The 2005 graduate of Perrysburg High is the daughter of an entrepreneur. Her father Gail Sterling owned a jewelry store, which her brother Christian Sterling still operates in Levis Commons as C Sterling Jewelers. 

She attended Owens Community College and received a degree in communications from Ohio State.

In the summer of 2017 when her husband’s career as a pitcher was winding down, the pull of entrepreneurship “kicked in.”

The venture combines her love of nutrition, cooking and plant life. “It combines all my talents that I’m still developing.”

As the family traveled around the country, she loved to find small juice shops. Now she wanted to start one in her hometown of Perrysburg.

The value of her product was confirmed when earlier that year her mother, Becky Sterling, had “a cancer scare.”

“I’m very much into the natural healing  world,” she said. In her research she found people who reversed and healed their illness with the benefits of carrot and other vegetable juices.

“That really piqued my interest,” she said. “So we took a huge leap of faith, and said ‘let’s go.’”

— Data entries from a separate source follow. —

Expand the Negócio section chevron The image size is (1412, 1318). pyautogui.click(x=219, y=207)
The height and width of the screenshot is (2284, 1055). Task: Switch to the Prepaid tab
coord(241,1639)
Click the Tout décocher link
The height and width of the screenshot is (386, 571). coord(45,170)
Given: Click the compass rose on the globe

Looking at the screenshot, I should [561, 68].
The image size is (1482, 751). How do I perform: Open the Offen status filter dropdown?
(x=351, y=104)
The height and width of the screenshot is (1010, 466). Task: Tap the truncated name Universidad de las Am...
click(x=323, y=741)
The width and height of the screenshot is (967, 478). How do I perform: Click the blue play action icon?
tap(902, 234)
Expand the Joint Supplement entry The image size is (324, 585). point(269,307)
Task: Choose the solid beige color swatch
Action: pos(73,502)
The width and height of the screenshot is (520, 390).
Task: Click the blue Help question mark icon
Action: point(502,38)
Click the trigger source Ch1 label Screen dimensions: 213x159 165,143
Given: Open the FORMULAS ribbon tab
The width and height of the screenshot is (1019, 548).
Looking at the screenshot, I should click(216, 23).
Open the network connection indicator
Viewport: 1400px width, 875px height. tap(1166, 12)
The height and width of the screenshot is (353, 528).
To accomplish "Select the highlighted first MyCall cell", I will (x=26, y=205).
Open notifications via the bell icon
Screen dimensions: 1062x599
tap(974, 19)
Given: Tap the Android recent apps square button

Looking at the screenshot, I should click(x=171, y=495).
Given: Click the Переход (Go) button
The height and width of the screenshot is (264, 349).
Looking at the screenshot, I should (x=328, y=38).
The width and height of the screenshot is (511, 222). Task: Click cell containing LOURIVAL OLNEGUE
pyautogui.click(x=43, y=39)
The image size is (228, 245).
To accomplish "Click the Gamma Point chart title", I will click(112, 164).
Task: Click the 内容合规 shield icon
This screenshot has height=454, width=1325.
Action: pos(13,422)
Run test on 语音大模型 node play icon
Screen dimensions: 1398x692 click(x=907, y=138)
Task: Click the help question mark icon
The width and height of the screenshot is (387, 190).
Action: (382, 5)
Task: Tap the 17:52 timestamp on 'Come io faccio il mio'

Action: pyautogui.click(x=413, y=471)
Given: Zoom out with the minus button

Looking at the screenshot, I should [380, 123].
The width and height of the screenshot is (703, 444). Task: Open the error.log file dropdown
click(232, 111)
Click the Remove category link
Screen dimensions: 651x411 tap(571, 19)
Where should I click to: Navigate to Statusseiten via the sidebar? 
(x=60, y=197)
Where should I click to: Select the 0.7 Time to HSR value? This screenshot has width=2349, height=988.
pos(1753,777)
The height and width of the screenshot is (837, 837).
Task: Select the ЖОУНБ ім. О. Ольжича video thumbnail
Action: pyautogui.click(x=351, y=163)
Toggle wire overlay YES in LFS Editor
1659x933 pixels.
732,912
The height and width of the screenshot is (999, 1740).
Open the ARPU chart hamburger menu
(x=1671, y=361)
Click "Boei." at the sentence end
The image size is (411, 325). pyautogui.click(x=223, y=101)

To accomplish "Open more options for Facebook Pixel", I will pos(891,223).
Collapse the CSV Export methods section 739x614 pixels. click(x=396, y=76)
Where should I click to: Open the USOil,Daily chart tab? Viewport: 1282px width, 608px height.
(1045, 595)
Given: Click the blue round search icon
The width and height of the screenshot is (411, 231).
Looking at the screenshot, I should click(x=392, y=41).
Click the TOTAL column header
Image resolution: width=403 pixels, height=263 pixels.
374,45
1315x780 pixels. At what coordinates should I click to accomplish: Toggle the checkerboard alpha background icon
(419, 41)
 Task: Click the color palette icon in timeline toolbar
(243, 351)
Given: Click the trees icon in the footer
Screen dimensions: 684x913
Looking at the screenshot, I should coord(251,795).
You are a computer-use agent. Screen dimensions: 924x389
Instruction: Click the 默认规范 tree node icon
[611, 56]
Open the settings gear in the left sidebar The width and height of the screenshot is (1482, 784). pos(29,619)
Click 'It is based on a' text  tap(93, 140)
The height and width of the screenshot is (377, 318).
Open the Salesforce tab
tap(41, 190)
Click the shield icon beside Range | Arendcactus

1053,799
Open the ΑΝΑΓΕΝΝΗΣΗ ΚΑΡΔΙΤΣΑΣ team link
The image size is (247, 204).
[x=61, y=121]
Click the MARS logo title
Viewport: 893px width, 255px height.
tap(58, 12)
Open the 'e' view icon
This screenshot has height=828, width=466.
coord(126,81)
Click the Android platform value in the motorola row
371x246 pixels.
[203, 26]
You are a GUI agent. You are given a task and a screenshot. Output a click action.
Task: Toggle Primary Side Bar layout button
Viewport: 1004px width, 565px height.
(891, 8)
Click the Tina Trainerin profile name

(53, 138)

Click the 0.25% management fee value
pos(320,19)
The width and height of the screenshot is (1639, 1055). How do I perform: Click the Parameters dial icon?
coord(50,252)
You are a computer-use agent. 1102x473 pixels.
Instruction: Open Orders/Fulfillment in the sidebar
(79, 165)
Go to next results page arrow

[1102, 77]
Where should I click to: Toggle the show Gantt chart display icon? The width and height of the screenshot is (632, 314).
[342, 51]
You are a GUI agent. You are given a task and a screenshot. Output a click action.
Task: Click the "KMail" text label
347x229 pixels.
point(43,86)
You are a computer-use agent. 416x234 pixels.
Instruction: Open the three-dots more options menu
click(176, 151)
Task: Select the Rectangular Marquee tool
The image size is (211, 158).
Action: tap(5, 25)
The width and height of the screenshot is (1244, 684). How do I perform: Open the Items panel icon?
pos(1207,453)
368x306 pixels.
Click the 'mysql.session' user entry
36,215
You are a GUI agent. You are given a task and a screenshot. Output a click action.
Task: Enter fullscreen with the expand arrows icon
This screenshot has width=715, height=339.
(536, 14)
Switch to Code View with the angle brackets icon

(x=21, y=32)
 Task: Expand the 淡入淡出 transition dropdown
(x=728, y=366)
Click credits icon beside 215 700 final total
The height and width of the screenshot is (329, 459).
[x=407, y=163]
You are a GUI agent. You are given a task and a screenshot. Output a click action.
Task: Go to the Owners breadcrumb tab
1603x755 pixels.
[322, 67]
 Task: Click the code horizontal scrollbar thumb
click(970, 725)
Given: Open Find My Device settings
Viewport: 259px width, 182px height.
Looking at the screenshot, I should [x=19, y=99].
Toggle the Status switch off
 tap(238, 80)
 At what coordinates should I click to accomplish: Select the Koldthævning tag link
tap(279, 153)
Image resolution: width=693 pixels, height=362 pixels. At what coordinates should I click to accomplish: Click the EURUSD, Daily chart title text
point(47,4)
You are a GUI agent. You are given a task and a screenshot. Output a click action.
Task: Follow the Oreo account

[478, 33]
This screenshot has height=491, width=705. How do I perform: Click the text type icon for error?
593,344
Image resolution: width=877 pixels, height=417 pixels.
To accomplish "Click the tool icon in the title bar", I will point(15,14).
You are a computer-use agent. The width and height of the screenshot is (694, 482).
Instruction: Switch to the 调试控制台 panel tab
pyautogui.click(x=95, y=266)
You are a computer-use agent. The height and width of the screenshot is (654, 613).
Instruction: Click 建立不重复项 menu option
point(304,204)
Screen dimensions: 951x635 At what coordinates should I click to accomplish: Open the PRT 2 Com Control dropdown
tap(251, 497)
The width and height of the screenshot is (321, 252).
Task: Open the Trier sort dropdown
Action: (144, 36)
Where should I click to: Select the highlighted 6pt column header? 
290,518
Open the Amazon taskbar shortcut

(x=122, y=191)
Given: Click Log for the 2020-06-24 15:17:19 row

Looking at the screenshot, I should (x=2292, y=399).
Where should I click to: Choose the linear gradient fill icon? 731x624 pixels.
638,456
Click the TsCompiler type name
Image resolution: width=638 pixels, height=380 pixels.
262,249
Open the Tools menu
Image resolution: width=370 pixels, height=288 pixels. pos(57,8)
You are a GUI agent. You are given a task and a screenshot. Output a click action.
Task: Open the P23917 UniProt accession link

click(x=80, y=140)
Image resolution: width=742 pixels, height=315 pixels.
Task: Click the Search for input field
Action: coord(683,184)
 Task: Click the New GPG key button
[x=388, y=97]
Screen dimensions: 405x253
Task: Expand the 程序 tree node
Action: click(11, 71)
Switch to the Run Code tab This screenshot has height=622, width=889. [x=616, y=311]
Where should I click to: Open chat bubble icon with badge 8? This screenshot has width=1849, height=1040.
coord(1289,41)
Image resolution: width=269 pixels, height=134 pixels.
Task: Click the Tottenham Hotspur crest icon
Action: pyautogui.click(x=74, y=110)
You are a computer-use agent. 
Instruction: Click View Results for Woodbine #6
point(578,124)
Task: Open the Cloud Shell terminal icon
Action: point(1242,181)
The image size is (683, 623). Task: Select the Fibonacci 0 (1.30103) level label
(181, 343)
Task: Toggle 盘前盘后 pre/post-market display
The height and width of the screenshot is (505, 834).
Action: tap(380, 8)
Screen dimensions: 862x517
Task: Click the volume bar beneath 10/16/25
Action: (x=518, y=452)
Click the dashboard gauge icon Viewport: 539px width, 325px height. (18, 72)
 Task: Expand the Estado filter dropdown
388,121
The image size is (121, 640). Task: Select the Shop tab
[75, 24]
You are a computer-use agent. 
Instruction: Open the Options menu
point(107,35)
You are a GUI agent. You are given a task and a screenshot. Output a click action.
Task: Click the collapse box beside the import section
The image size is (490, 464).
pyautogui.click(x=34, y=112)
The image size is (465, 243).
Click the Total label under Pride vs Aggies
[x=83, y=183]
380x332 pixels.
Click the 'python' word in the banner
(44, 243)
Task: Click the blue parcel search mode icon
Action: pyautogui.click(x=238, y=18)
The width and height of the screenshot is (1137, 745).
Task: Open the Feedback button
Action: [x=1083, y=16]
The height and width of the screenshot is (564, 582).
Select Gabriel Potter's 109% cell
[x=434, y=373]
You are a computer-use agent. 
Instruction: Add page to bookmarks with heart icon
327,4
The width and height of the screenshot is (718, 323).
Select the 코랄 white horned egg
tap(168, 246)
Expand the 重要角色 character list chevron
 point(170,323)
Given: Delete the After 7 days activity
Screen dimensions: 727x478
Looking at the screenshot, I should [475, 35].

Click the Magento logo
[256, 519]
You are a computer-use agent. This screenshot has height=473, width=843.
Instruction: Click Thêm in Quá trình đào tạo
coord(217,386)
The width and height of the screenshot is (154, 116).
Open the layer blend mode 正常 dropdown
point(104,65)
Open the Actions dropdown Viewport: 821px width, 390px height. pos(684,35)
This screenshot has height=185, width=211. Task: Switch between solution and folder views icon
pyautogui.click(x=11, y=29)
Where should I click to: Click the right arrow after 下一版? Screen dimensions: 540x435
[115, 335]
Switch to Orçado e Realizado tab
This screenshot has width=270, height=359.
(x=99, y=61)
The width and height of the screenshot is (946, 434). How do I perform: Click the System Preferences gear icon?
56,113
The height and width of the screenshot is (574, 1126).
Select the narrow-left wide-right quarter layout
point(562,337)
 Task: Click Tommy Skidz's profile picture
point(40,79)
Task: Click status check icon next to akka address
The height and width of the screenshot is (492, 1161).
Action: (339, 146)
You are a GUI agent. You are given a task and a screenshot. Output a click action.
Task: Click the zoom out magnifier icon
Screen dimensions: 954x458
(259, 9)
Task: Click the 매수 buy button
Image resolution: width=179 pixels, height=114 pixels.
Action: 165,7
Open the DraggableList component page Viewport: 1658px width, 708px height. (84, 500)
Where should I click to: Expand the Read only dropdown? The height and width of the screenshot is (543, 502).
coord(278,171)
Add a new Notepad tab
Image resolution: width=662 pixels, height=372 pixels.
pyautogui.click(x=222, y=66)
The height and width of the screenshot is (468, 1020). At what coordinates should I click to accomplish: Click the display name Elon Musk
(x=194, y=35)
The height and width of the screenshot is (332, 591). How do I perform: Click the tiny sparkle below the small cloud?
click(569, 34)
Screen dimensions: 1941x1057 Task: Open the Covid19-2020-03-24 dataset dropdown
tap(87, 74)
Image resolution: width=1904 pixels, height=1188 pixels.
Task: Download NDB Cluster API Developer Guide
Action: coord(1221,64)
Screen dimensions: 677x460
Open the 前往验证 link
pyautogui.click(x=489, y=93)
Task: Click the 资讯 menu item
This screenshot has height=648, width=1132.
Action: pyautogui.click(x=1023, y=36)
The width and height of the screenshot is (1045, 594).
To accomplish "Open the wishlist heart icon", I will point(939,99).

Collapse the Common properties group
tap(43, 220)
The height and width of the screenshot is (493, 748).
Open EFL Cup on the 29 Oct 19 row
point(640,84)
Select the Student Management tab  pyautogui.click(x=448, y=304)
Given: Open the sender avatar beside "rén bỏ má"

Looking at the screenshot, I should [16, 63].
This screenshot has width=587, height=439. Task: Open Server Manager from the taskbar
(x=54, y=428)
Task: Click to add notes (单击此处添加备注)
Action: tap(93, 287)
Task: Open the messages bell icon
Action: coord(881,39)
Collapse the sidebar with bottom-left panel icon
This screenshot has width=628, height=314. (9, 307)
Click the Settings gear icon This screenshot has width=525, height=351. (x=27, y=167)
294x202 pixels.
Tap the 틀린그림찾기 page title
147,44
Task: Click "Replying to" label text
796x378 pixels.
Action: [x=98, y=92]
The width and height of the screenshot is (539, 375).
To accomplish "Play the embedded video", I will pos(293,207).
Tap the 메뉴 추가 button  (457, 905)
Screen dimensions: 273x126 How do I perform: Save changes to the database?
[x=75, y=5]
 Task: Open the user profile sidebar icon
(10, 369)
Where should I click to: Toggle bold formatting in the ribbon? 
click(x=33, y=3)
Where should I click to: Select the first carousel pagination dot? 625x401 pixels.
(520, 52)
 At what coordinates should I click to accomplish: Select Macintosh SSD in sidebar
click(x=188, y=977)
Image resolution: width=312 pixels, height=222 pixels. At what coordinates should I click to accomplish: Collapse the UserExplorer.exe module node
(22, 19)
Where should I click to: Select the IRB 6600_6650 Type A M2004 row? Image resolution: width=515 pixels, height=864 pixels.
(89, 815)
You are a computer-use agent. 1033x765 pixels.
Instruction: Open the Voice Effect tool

The “stars aligned” and a former barbershop became available.

All this transpired while her husband was in California playing ball, and she was in Perrysburg with their three daughters.

“I went to bank meetings with babies on my hip,” Balester said. “I had contractors meeting in my home while the kids napped, and I did my restaurant training online at night. It was a really hard working summer, but a necessary one to help transition from my husband’s income as a professional athlete. We needed something.”

She added: “By the grace of God, the community has supported us. It’s been an awesome thing for us. … I just knew God pointed me in the right direction.”

Just as the shop was getting established she learned she was pregnant for the couple’s fourth child. She knew the shop had to be working smoothly enough to do without her “because I value being home with my children.”

She now employs 12 part-time workers. “I respect them a lot.” They tend to stay with her.

Balester said the business flourished during the pandemic. Most of the product is grab and go. “We were one of those businesses that dug our heels in and did what we could to keep going.”

The Little Roots shop in Bowling Green is a cautious step toward expansion. 

Because of state regulations, she cannot wholesale the fresh cold-pressed juice. It can only be sold in a shop owned by Local Roots.

Some people have suggested she franchise the business. She’s not interested.

“There’s a lot of value in keeping things small and manageable,” Balester said. “So much can be lost in trying to get too big too quickly.”

She does envision a larger shop in BG, one that offers the full range of products found in Perrysburg. But she’s in no rush. “I’m learning to be patient and let God dictate what’s right for our family and business.”